**Given text**
+++

Patrick Mahomes, Joe Burrow, and a Post-Brady AFC Quarterback Arms Race - The Ringer

It’s been a post-Brady conference for a while. Now it’s one packed with star passers.

Getty Images/Ringer illustration

I would like to list for you the AFC champion quarterbacks from 2003 to 2018.

  • 2003: Tom Brady
  • 2004: Brady
  • 2005: Ben Roethlisberger
  • 2006: Peyton Manning
  • 2007: Brady
  • 2008: Roethlisberger
  • 2009: Manning
  • 2010: Roethlisberger
  • 2011: Brady
  • 2012: Joe Flacco
  • 2013: Manning
  • 2014: Brady
  • 2015: Manning
  • 2016: Brady
  • 2017: Brady
  • 2018: Brady

Everything about that list is incredible, right down to Joe Flacco sneaking into the middle of it. Philip Rivers, Carson Palmer, and Andrew Luck were all around—none of them made a dent. For 16 consecutive years of football, the AFC was represented by four quarterbacks in the Super Bowl; save for one season, it was represented by only three. And for half of those years, the AFC champion was Tom Brady.

To say that the AFC went through Foxborough is no exaggeration. From 2003 to 2019, the Patriots won the AFC East in every single season that Brady played; they were the top seed in the conference seven times. Their streak of eight consecutive seasons with a playoff win, from 2011 to 2018, is the longest in NFL history. Only one other team has a streak longer than five.

+++

**Short problem 1**
Decide whether each statement below agrees with the AFC quarterback article, answering yes or no and quoting the words of the article that settle it: (a) Joe Flacco was the AFC champion quarterback in 2012; (b) the Patriots' eight straight seasons with a playoff win rank second in NFL history; (c) Philip Rivers made a dent in that run of AFC champions.
**Short problem 2**
Extend the AFC quarterback article by writing what comes after its last sentence.
The data placed after this article isn't needed.

**Dataset extract**
+++

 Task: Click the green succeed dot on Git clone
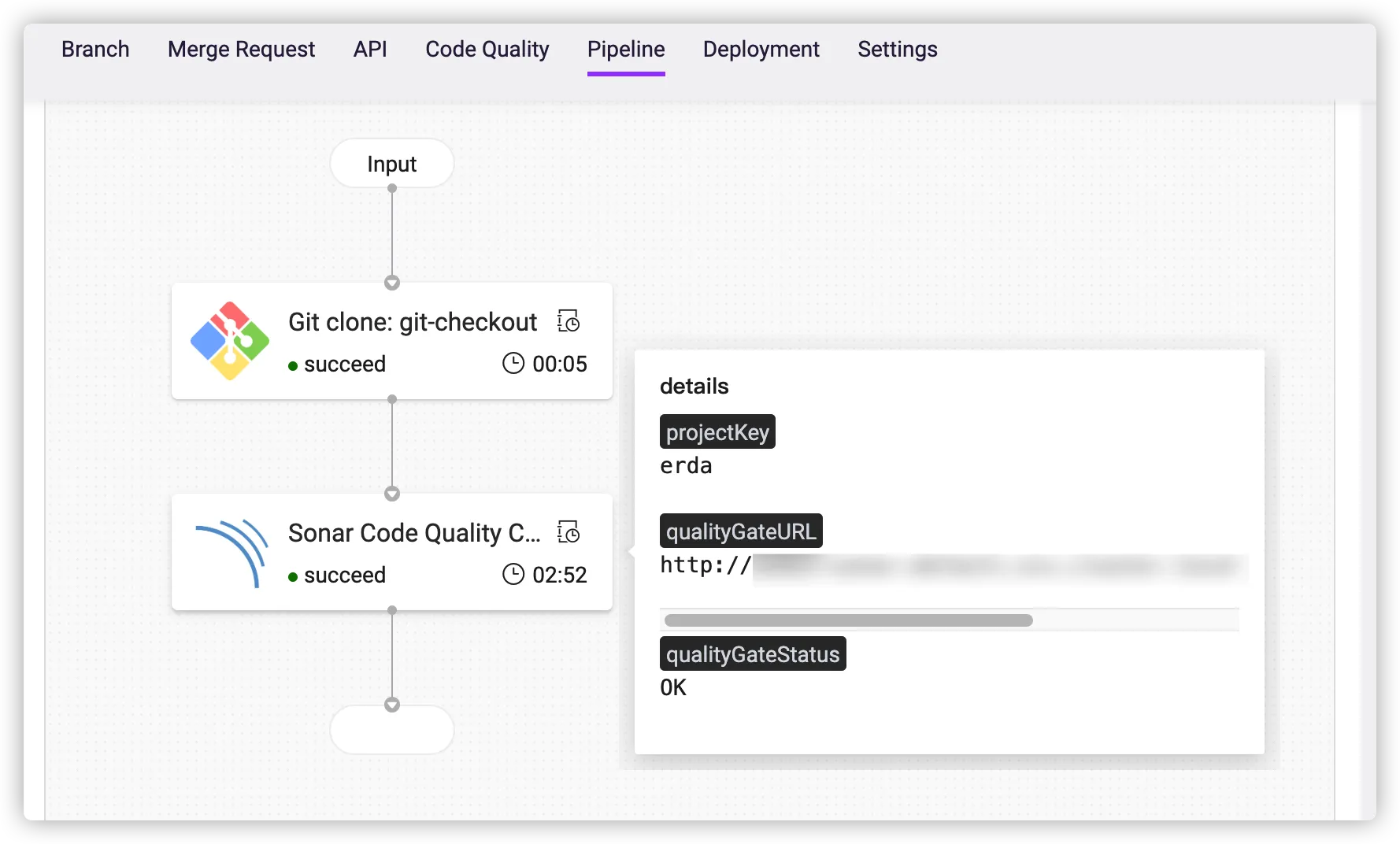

+++

**Final result 1**
(a) Yes: "2012: Joe Flacco"
(b) No: "is the longest in NFL history"
(c) No: "Philip Rivers, Carson Palmer, and Andrew Luck were all around—none of them made a dent."

**Final result 2**
The dominance of the Brady-Belichick dynasty does not need any further lionizing, rehashing, or autopsying. There will be time for that when Belichick and Brady finally retire and rest on their laurels, and they haven’t done that yet. But what they have done is split up, breaking the powerhouse that long quashed the hopes of every AFC team beneath them. This isn’t so much a story about the Brady-Belichick Patriots as it is about the New York Jets, who cycled through four head coaches and eight starting quarterbacks while Brady dominated; the Dolphins, who went through seven head coaches and countless more quarterbacks over the same stretch; the Bills, who did the same. This is a story about the teams who were stuck under Brady and only recently got out.

The real start of the story is somewhere in the early 2010s. At this time, Brady is in his mid-30s—you know, the age of Russell Wilson and Matt Ryan and Matthew Stafford now. The age at which a quarterback’s body begins to betray him. There isn’t yet a sense that Brady is playing any worse or thinking about retirement, of course, but Aaron Rodgers has replaced Brett Favre. Cam Newton and Robert Griffin III are changing the position. Peyton missed a whole season and is getting long in the tooth as well. It doesn’t seem like the end is near for Brady, of course—but the times, they are a-changin’.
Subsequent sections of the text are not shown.